ATU identification is of fundamental importance for understanding the transcriptional regulatory mechanisms of bacteria, and these dynamic structures have been demonstrated to be associated with human diseases (9–12). For example, Bhat et al. studied the alr-groEL1 operon, which is essential for the survival or virulence of M. tuberculosis (9, 11), the causative agent of tuberculosis (TB), and found that the regulation of the sub-operon is distinct from the main operon (alr-groEL1 operon) under stress, especially during heat shock, pH, and SDS stresses (9). Another example is Helicobacter pylori, a gastric pathogen that is the primary known risk factor for gastric cancer (12). Sharma et al. found an acid-induced sub-operon cag22-18 transcribed from the primary cag25-18 operon in the cag pathogenicity island of the H. pylori genome under acid stress (10). The mechanism of the complex ATU structure in these pathogenic bacteria can help us to study the emergence of human diseases caused by bacterial organisms.
Several newly developed techniques have provided a comprehensive view of the E. coli transcriptome by identifying full-length primary transcripts (13–17). For example, SMRT-Cappable-seq (6) combines the isolation of the full-length bacterial primary transcriptome with PacBio SMRT (Single Molecule, Real-Time) sequencing (6), and simultaneous 5’ and 3’ end sequencing (SEnd-seq) (7) captures both transcription start sites (TSSs) and transcription termination sites (TTSs) via circularization of transcripts (17). Despite the great progress in experimental techniques, there are still some deficiencies. On the one hand, the read depth and error rate of the third-generation sequencing used in SMRT-Cappable-seq have an impact on ATU prediction compared with Illumina-based RNA-Seq (7, 18). On the other hand, the time-consuming, laborious, and costly properties of these experimental techniques make them unrealistic to be generally applicable to ATU predictions in bacteria under specific conditions. Thus, novel and robust computational methods for ATU identification in bacterial genomes based on RNA-Seq are urgently needed.
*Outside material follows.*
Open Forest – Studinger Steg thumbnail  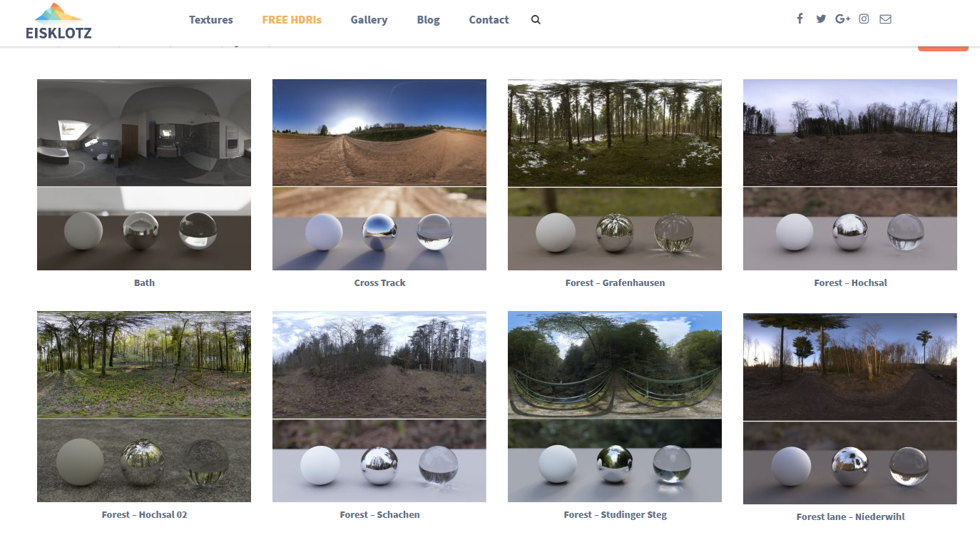pyautogui.click(x=615, y=406)
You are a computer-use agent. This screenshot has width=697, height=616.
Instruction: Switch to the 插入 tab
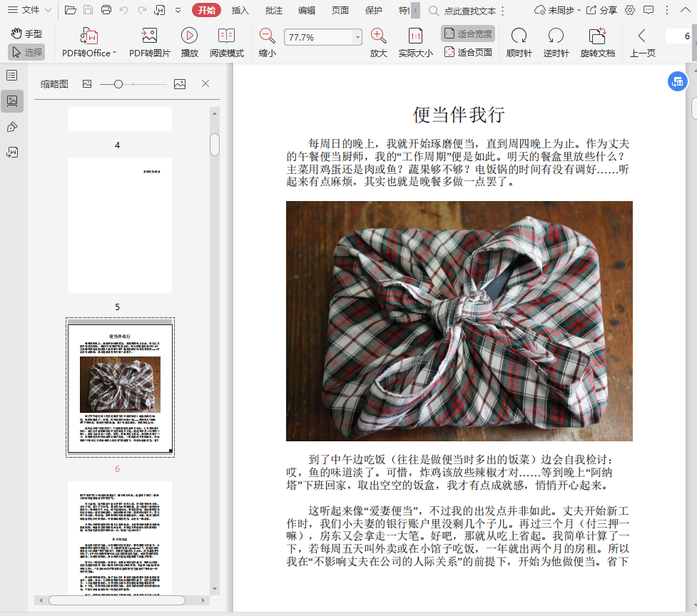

Fortunately, many computational studies have been carried out to predict ATUs in bacteria, which have provided some preliminary studies for ATU prediction. Several public databases, such as RegulonDB (19), DBTBS(20), MicrobesOnline (21), DOOR (22, 23), OperomeDB (24), DMINDA 2.0 (25), and ProOpDB (26), provide various levels of operon information and small amounts of ATU information. However, these databases cannot provide genome-scale ATU information under specific conditions. Some computational studies, including Rockhopper (27), SeqTU (4, 28), BAC-BROWSER(29), rSeqTU (5), and Operon-mapper (30), utilize machine learning and model integration methods based on genomic information and gene expression profiles to identify bacterial transcription architecture. However, these works still cannot solve the dynamic patterns and overlapping nature of ATUs.
Here, we present SeqATU, a novel computational method for genome-scale ATU prediction by analyzing next- and third-generation RNA-Seq data (Fig. 1 and table S1). SeqATU utilizes a convex quadratic programming model (CQP) and aims to provide the optimum expression combination of all of the to-be-identified ATUs. Specifically, CQP minimizes the squared error between the predicted expression level of ATUs and the actual expression levels in genetic and intergenic regions. It is noteworthy that SeqATU also utilizes the information about the bias rate function in modeling non-uniform read distribution as the linear constraints of CQP to profile the complexity of the ATU architecture. Overall, SeqATU provides a generalized framework for the inference of ATUs based on next-generation RNA-Seq data collected under multiple conditions and can be easily applied to any bacterial organism to identify the ATU architecture and construct a transcriptional regulatory network.
MATERIALS AND METHODS
Data collection
The two Cappable RNA-Seq datasets used in this study, M9Enrich_Seq and RiEnrich_Seq, were obtained from E. coli grown under two different conditions: M9 minimal medium and Rich medium, respectively (6). The full-length primary transcripts were enriched as described in (6) with modifications to be adapted to Illumina sequencing. The capping and polyA tailing were performed as described in (6). The capped RNA was enriched using hydrophilic streptavidin magnetic beads (New England Biolabs) and eluted with Biotin using the same condition (6). Differently, the eluted RNA was enriched once more using streptavidin beads to further remove processed RNA (e.g., rRNA). Subsequently, the eluted RNA was used for library preparation using NEBNext Ultra II directional RNA library prep kit (E7760). Sequencing was performed on the Illumina Miseq system (paired-end, 100bp). All reads were mapped to the E. coli genome using Burrows-Wheeler Aligner (BWA) with the default parameters (31). Read alignment and other computational analyses were carried out using the E. coli genome NC_000913.3, and the corresponding gene annotations (GCF_000005845.2_ASM584v2_genomic.gff) were downloaded from NCBI. Two experimentally verified ATU datasets, SMRT_M9Enrich and SMRT_RiEnrich, were used as the benchmark data to evaluate the predicted ATUs, which were generated by SMRT-Cappable-seq under the same conditions as the Illumina datasets M9Enrich_Seq and RiEnrich_Seq, respectively (6). In addition, the ATUs defined by RegulonDB (19) and SEnd-seq (7) were also used as additional evaluation data in our study.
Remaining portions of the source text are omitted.